Bagaria, who majored in math during his undergraduate education at Grinnell College, discovered Das’s work by happenstance. In preparation for a course taught by a visiting South Asian historian, Bagaria searched the library for information about South Asian anthropology and found Das’s books. He was fascinated by the broad scope of her expertise.

“I had never encountered anybody with that kind of spread,” he recalls, “She worked across anthropology, Indology (the study of Classical Sanskrit texts), philosophy of language, public health, and law.” Making a drastic change from his math major, Bagaria applied to a PhD program in anthropology at Johns Hopkins in order to study with Das.

Bagaria found his PhD experience to be extremely intellectually stimulating, in large part because the smaller size of the university contributed to frequent exchanges with other departments such as public health, philosophy, and political theory. He also benefited from working with Das, whose breadth of research ranges from public health to philosophical and literary traditions in India to collective violence and urban transformations. In this rich environment, Bagaria learned from his advisor that an “atypical combination of disciplines and methods brings out a lot more in a topic than neighboring disciplines” as well as the importance of working “with people who have a very different way of engaging the world than you do.”

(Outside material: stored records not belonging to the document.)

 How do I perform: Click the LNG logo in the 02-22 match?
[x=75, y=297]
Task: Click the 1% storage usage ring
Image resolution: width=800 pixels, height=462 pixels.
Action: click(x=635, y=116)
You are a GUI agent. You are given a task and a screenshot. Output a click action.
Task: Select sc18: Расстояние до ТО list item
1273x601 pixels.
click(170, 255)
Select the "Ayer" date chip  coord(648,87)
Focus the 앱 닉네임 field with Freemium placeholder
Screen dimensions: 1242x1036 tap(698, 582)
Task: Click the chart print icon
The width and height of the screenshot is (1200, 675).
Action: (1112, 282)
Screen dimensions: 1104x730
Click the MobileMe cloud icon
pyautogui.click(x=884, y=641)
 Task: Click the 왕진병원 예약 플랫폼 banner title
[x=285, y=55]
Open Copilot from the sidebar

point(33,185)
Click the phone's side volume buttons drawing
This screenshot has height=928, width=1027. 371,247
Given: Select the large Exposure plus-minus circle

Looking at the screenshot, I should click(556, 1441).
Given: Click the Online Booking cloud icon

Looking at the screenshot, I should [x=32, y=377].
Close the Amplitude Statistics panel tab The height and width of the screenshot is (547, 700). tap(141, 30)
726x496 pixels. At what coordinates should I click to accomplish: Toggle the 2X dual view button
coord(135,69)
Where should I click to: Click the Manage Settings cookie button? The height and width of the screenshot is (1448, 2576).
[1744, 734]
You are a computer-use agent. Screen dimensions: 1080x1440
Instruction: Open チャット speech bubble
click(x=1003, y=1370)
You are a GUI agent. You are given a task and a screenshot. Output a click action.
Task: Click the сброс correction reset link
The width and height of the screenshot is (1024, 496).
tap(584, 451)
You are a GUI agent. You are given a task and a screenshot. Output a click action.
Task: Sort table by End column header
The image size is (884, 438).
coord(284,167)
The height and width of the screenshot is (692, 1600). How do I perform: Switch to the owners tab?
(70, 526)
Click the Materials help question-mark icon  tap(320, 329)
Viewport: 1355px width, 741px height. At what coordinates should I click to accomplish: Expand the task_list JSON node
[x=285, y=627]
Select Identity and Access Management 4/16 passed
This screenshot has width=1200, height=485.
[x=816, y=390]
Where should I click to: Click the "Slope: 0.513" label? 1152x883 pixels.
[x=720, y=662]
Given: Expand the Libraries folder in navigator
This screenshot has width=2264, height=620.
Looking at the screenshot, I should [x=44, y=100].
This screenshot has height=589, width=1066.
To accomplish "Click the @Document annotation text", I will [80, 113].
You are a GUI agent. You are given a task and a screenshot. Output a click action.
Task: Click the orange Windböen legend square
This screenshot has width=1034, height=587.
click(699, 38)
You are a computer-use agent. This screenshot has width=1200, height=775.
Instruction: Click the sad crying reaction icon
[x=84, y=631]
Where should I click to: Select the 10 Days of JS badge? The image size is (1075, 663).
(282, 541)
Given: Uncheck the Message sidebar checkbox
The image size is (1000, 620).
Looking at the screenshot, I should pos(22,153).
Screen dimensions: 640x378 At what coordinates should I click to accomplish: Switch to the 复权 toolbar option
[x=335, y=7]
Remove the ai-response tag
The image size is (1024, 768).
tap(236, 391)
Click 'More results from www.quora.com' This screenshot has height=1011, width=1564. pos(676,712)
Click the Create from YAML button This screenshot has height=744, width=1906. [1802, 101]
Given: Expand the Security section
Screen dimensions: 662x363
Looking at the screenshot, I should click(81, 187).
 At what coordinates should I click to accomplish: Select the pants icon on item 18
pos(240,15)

As a professor at HDS, Bagaria imbues his classes with this outlook, bringing a wide breadth of disciplines to bear on the subject matter. His course “Interreligious Dynamics of South Asia” is organized around ten factors that contribute to religious conflict, ranging from electoral cycles to labor markets to hate speech. Bagaria notes that this course offers an example of his inclination to "look at a subject with different frameworks and then juxtapose those frameworks to see how a question can be made richer, rather than easily answerable." Similarly, Bagaria’s signature course "Mind, Spirituality, and Mental Health in Hinduism” provides a variety of frameworks from which to approach assisting people who have psychological distress in India, from public health to medical anthropology to cross-cultural psychology to philosophy of mind.

Bagaria is a deep believer that the world needs people who understand the dynamics of religious traditions working in fields related to religion, but also in fields that are not adjacent to religion. As such, his aim is to teach ways of thinking that students can bring to a myriad of different professions. He designs his courses such that the information can “be received by students who might go into the academic and professional study of religion, but also those who are interested in working for media, public health, and consulting.” Bagaria notes, “I want students to feel as if they can take what they have learned from my courses and do very practical things with it.”